令和の現代だって犯罪者には厳しい目が向けられるものの、当時はその比ではなかったことでしょう。
現代では裁判を受けられたり黙秘権が認められたり、また拷問が禁じられていたりします。
しかし当時にそんな気の利いた概念はなく、ひとたび捕らわれたら最後、どんな目に遭うか分かったものではありません。何なら生きて釈放される保証すらないでしょう。
そんな中、今回は冤罪で逮捕されてしまった犬男丸(いぬをまる)のエピソードを紹介。果たして彼が、どんな容疑をかけられたのか気になります。
■助光殺害事件
牛車を曳く車副たち(イメージ)
時は万寿4年(1027年)2月、藤原実資の車副(くるまぞい)である助光(すけみつ。
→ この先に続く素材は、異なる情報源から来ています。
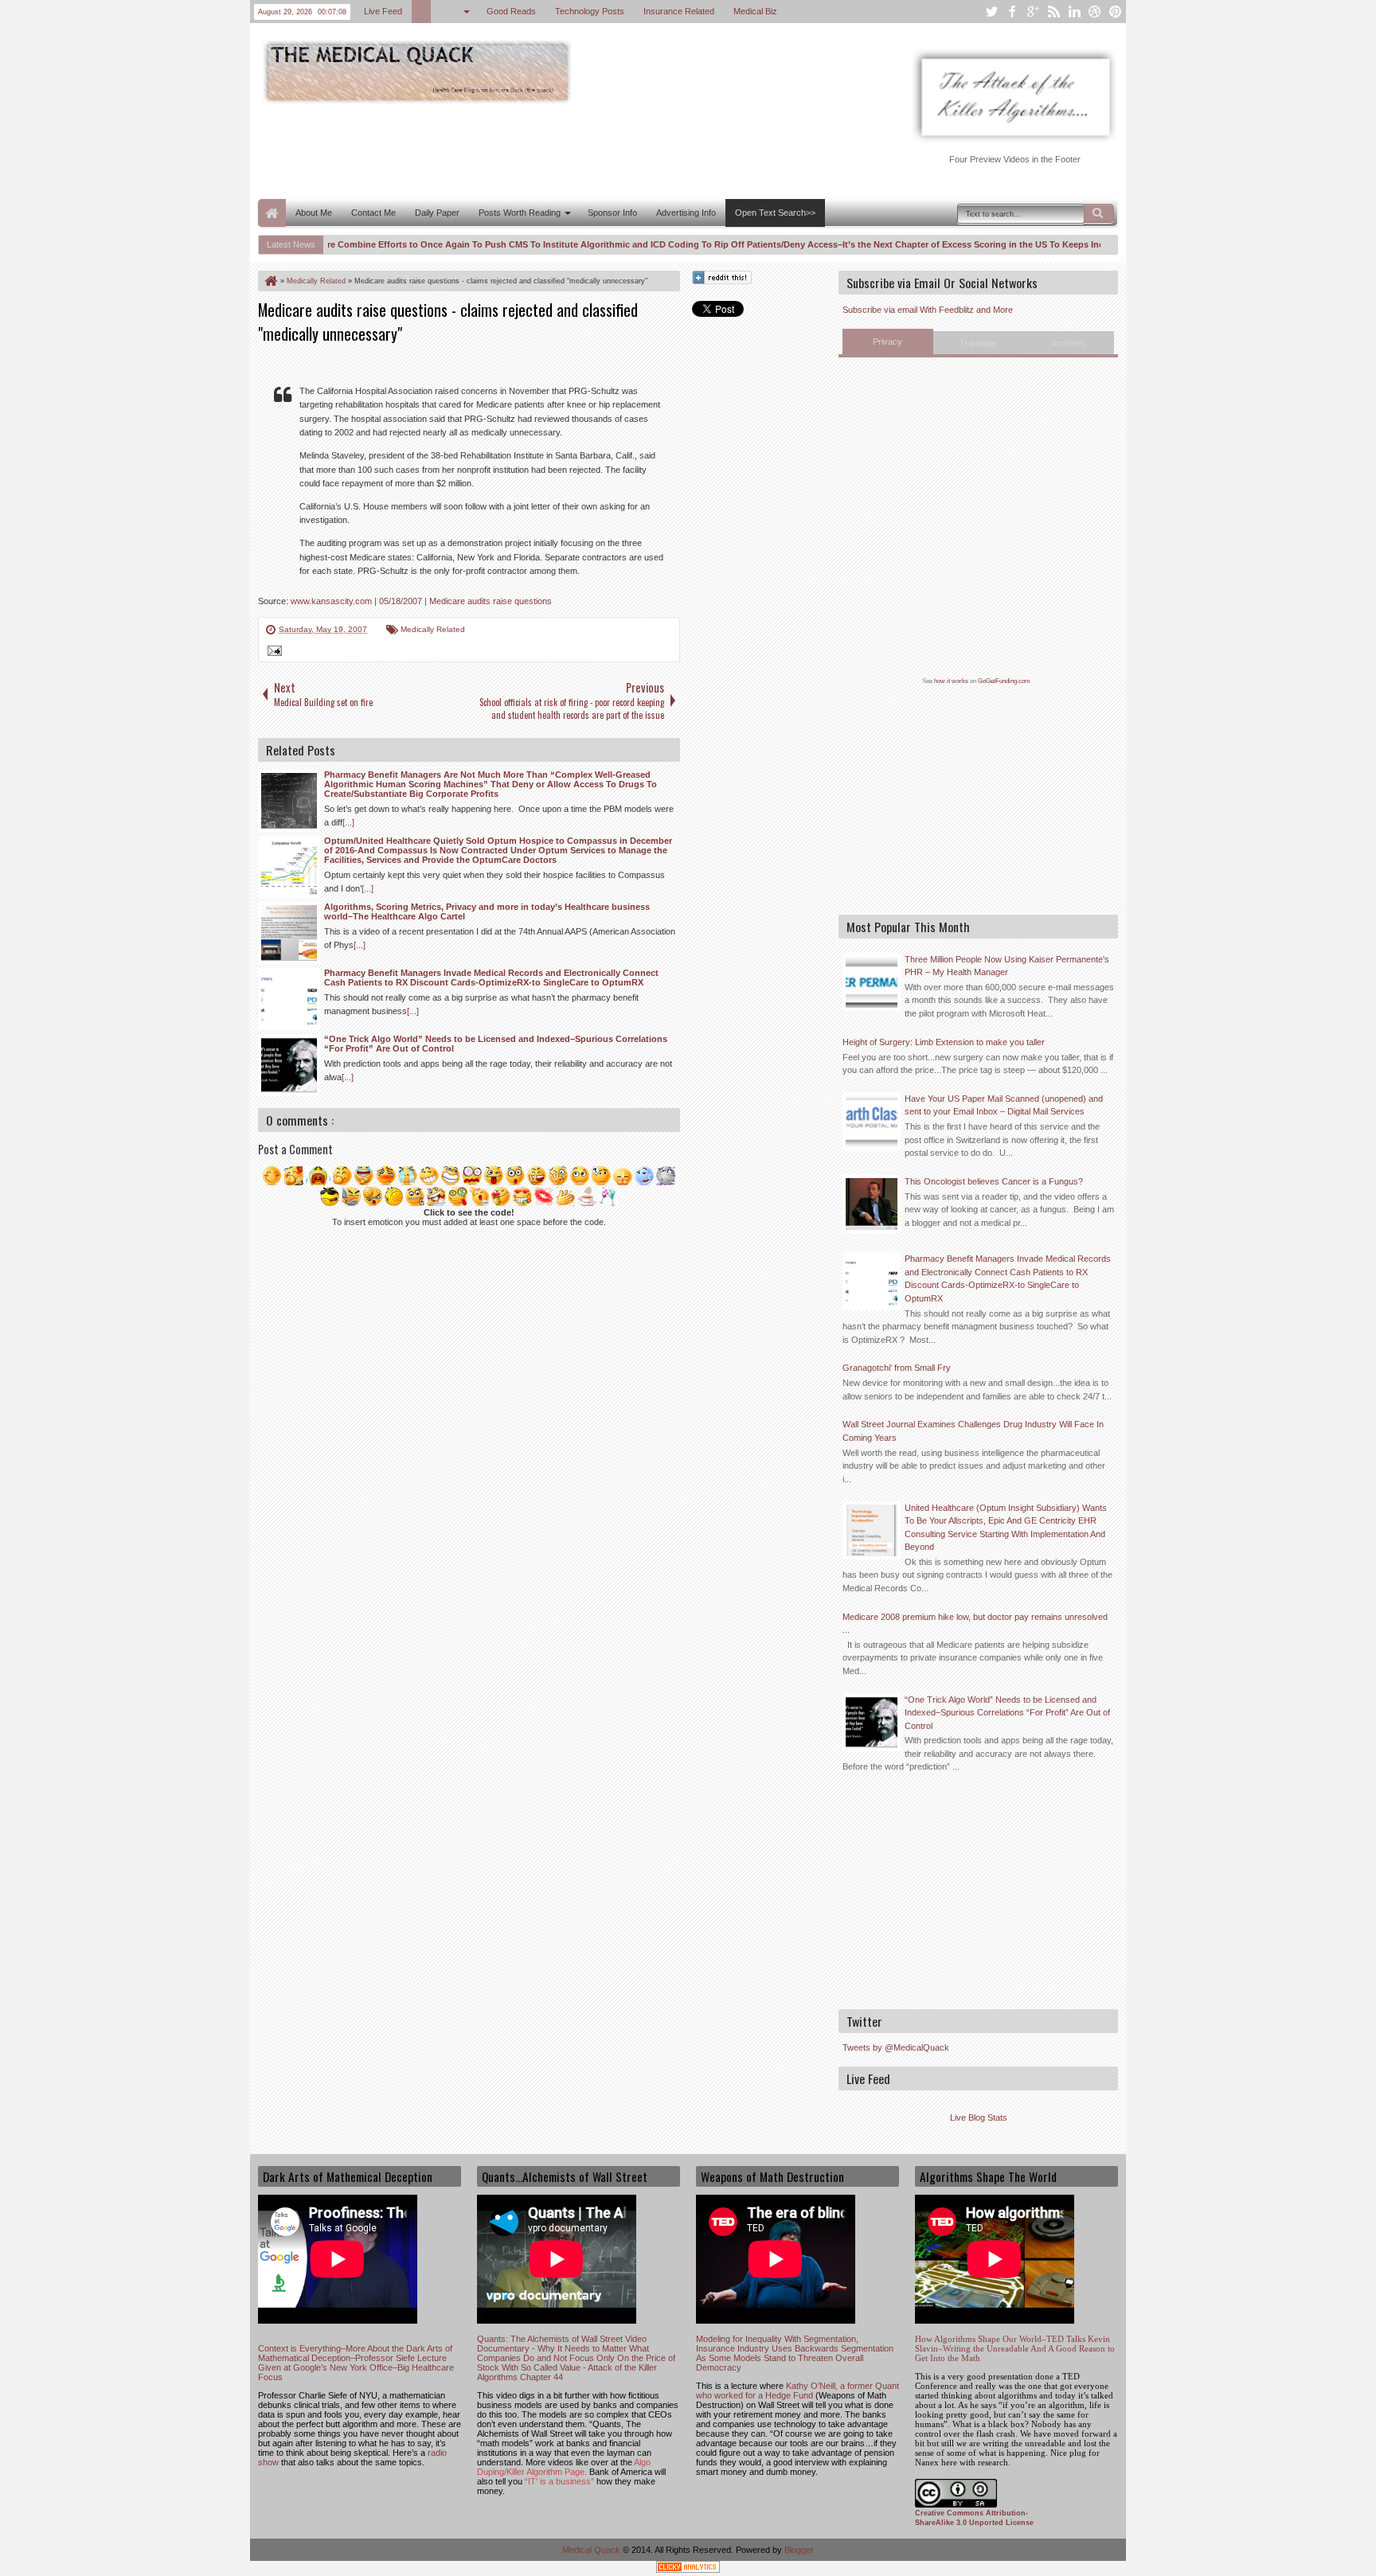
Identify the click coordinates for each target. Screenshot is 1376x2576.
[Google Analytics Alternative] (688, 2569)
姓は不詳)が殺害されました。
車副とは牛車の左右について牛をリードする役目。言うまでもなく低い身分です。
そんな助光が帰宅するため平安京を出て嵯峨へ向かうため、直線距離で7~8キロはあろう道のりを歩いていたのでした。
当時の車副(またはそのクラスの人物)は住み込みでたまに帰宅するスタイルだったのか、あるいは毎朝通勤するスタイルだったのかはともかく、徒歩で毎日7~8キロ往復はなかなかダルいですね。
時速5キロとして、片道1.5時間/往復3時間。
そんな助光が何を思いながら家路をたどっていたかは分かりませんが、ともあれ助光は殺害されてしまったのでした。
■共犯は犬男丸
当局による捜査の結果、同年4月になって犯人が逮捕されます。
犯人の名は春童丸(しゅんどうまる)。藤原良資(よしすけ)に仕えている牛飼童(うしかいわらべ)でした。
幼名なので元服前、かと言ってあまり幼すぎても牛飼童は務まらないため、十代前半~半ばの青年だったのでしょう。
この春童丸と助光の間に何があったのか、なぜ殺害にまで及んでしまったのか分かりません。
ともあれ逮捕された春童丸は拷問にかけられます。
「共犯者がいるんだろう?吐け!」
「……犬男丸……」
厳しい拷問に耐えかねて白状した春童丸。
犬男丸と言えば、源経親(つねちか。源重信の孫)に仕える牛飼童でした。さっそく犬男丸が逮捕・連行されてきます。
■共犯はどこの犬男丸?

拷問を受ける犬男丸(イメージ)
犬男丸「濡れ衣だ、俺はやってない!」
獄卒「黙れ、お前が共犯という証言があるんだ!」
犬「誰だ、そんなデタラメを言ったのは!」
獄「春童丸だ、知っているだろう!」
犬「知らぬ、会ったこともない!」
獄「白ばっくれるな!」
犬「本当だ。そいつに会わせてくれ、殺人の共犯は、俺じゃない犬男丸に違いない!」
……というやりとりがあったのかどうか、果たして犬男丸と面会した春童丸は「人違いだ」とのこと。
春「……こいつじゃない」
獄「どういう事だ?」
牛飼童は犬男丸という名前が多く、調べてみると他にも複数名の犬男丸が判明しました。
そもそも犬男丸という名前は「戌年生まれの男の子」あるいは「オス犬の落し物(※)」という意味です。
(※)幼な子が悪霊に連れ去られないよう、幼名には人でない名前を選びました。~丸とは、そういう意味です。
獄「ならば、どの犬男丸が共犯なんだ?」
春「えーと……」
調査の結果、源頼職(よりもと)に仕える牛飼童である犬男丸が共犯と判明。源経親に仕える犬男丸は冤罪が立証されたのでした。
■エピローグ

「お、犬男丸じゃねぇか。最近見ないと思ったが……何だ、人違いで捕まってたのか。間抜けな奴め。まぁ命があってよかったな、ハハハ……」世の中そんなモンである(イメージ)
「おい、もう帰っていいぞ」
釈放された犬男丸は、さぞかしボロボロだったことでしょう。
無実なのに拘束したり、拷問にかけたりして悪かったなんて言われるはずもありません。
まったく、とばっちりもいいところですが、強いて彼の非?をでっち上げるとすれば
「たまたま同じ名前の人物が罪を犯した連帯責任」
と言ったところでしょうか。
その後、春童丸と共犯の犬男丸(源頼職牛飼童)にどういう刑罰が科せられたのか、無実の犬男丸(源経親牛飼童)がどうなったのかについては、『小右記』に記述がありません。
殺された助光の一件について、そこまで深く追及する興味もなかったのでしょう。
せめて無実だった犬男丸が、幸せに暮らして欲しいと願うばかりです。